Two black men went viral after posting what they say is a video of them getting kicked out of a rural Illinois Walmart for wearing protective masks. One of the men, Jermon Best, told a local news outlet they posted the video to “shine some light because this happens so often.” In Miami, Dr. Armen Henderson, an internal medicine physician with the University of Miami Health System, says he was detained in front of his home while loading supplies for unsheltered people.
Both incidents ended without violence, but I can’t help but worry that it’s not so much a matter of if but when a terrified bigot causes irreparable harm to a black person in a mask. And that’s not the only thing that worries me or those I spoke with.

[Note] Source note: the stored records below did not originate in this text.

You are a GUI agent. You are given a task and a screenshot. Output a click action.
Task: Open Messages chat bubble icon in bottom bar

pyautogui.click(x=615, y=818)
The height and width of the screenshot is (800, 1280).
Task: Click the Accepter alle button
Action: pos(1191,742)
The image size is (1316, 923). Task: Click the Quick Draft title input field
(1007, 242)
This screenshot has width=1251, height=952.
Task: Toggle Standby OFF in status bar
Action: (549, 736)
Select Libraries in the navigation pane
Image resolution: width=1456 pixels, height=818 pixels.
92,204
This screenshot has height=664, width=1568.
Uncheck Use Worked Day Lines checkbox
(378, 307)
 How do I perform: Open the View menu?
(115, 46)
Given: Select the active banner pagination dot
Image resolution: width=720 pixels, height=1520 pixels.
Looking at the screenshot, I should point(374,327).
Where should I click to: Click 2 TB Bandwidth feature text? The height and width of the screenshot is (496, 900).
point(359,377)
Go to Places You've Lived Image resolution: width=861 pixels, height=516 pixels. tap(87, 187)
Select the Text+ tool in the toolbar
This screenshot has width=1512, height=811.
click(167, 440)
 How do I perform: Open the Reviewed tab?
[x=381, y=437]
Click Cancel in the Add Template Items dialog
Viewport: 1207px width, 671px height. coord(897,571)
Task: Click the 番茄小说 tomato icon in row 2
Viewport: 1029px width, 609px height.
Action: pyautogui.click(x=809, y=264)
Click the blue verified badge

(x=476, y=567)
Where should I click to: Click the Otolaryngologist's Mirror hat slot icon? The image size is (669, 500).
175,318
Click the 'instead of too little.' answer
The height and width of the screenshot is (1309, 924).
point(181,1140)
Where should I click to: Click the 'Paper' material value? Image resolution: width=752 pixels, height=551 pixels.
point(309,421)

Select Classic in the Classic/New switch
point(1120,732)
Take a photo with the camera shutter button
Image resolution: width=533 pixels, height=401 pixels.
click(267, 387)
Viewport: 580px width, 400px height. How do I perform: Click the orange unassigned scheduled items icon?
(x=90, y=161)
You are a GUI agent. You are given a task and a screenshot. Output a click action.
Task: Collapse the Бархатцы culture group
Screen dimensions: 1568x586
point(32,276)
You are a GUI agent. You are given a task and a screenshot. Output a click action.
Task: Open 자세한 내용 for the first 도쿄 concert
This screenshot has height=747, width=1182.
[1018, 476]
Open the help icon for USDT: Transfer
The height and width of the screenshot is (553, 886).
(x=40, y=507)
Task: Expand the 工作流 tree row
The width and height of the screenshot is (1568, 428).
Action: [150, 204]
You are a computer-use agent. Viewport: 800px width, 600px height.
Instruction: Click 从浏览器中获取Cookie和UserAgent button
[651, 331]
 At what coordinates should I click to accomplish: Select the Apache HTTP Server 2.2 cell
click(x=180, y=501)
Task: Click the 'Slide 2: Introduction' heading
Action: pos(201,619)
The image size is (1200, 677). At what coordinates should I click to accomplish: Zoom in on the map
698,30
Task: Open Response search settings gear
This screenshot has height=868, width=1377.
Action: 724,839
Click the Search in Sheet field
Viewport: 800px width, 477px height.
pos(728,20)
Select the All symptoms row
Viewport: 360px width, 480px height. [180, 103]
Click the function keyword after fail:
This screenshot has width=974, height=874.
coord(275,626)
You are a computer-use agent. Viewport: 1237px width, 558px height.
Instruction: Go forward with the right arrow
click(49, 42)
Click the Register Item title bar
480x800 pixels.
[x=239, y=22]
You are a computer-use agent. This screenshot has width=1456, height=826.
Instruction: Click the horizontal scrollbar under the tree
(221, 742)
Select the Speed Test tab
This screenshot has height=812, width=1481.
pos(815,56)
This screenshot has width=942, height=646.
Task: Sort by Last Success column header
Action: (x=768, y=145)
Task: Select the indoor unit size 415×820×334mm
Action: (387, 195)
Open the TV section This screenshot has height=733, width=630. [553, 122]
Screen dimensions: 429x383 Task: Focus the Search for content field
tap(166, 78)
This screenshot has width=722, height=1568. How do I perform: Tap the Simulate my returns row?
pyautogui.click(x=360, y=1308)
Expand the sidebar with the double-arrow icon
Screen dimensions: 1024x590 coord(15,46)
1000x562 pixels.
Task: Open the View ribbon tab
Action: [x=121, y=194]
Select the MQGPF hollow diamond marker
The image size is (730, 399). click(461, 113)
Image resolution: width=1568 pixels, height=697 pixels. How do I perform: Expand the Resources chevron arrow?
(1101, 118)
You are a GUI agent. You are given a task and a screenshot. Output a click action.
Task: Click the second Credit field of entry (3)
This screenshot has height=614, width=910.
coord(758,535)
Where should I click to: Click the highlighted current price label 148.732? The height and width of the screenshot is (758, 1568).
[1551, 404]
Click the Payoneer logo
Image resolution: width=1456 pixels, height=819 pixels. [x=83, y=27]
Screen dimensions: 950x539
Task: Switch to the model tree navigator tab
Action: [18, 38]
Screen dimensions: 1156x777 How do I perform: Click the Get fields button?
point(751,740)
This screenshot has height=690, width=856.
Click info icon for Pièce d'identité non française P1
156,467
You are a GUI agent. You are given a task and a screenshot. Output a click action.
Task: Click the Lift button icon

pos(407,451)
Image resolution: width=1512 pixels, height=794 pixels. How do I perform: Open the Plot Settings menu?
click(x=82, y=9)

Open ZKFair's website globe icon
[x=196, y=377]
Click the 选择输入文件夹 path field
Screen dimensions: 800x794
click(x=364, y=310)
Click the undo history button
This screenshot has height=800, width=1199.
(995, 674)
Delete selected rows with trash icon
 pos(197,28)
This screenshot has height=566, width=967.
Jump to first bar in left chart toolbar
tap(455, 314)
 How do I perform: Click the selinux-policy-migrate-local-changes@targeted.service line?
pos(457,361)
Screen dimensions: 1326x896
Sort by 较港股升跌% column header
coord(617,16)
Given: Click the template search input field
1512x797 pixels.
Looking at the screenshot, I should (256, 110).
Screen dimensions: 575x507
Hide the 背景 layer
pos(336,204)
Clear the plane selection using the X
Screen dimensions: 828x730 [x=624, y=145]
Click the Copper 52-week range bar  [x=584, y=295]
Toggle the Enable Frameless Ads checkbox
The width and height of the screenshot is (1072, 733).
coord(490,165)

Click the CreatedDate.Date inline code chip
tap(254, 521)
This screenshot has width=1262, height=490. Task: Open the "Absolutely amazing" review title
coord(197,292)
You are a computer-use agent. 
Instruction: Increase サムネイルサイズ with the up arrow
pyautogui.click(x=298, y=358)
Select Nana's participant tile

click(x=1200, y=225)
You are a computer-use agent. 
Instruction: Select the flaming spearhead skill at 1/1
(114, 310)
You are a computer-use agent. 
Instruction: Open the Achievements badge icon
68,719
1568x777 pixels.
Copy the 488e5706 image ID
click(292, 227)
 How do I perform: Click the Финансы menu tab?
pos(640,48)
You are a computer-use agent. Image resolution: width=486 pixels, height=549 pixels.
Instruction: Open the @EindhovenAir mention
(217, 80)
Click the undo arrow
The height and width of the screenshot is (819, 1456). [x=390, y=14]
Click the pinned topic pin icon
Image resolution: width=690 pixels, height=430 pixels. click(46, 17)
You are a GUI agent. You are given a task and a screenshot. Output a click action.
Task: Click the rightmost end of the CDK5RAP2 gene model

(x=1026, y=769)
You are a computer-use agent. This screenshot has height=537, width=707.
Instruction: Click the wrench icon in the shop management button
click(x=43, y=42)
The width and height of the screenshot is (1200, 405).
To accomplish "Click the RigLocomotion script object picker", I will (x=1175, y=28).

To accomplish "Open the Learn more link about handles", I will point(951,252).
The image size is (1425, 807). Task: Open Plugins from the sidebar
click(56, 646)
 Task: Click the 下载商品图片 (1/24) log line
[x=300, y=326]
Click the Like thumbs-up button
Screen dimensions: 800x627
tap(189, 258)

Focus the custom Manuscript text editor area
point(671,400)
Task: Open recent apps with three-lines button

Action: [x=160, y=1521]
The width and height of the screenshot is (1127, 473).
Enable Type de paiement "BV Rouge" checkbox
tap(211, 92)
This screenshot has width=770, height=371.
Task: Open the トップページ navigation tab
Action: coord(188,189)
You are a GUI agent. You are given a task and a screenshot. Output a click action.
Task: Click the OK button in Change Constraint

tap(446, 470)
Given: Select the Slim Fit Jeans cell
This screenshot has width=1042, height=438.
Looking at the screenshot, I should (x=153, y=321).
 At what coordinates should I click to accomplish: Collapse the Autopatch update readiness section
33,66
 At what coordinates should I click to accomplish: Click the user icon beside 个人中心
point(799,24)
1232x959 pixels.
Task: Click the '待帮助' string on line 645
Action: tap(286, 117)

L.A.-born, Oakland-based artist and scholar Mia Boykin is back in Los Angeles during the pandemic. She worries that because her mask is made of bandana material, it could be mistakenly associated with gangs, a point echoed in this poignant Washington Post piece. She also highlights a different but related type of public haranguing black folks deal with: people invading our personal space.
“Black people experience either hypervisibility or invisibility,” she says. “I find that when I go shopping, [people] will act like I’m not there and won’t abide by the six feet social distancing rules. So I spend most of my time dodging people and trying to claim as much space as possible and being very clear about my physical movement so as not to be touched by people or near anyone.”
This point is particularly prescient when you consider that black people are contracting and dying from COVID-19 at disproportionately high rates. CDC data indicates that despite accounting for 13% of the population, 30% of COVID-19 patients are black. In Los Angeles County, 17% of COVID-19 deaths as of early April were black patients, even though black people make up 9% of the county’s population. Someone standing too close could have dire, fatal consequences— yet another risk for a community besieged by health problems caused by generations of institutional neglect.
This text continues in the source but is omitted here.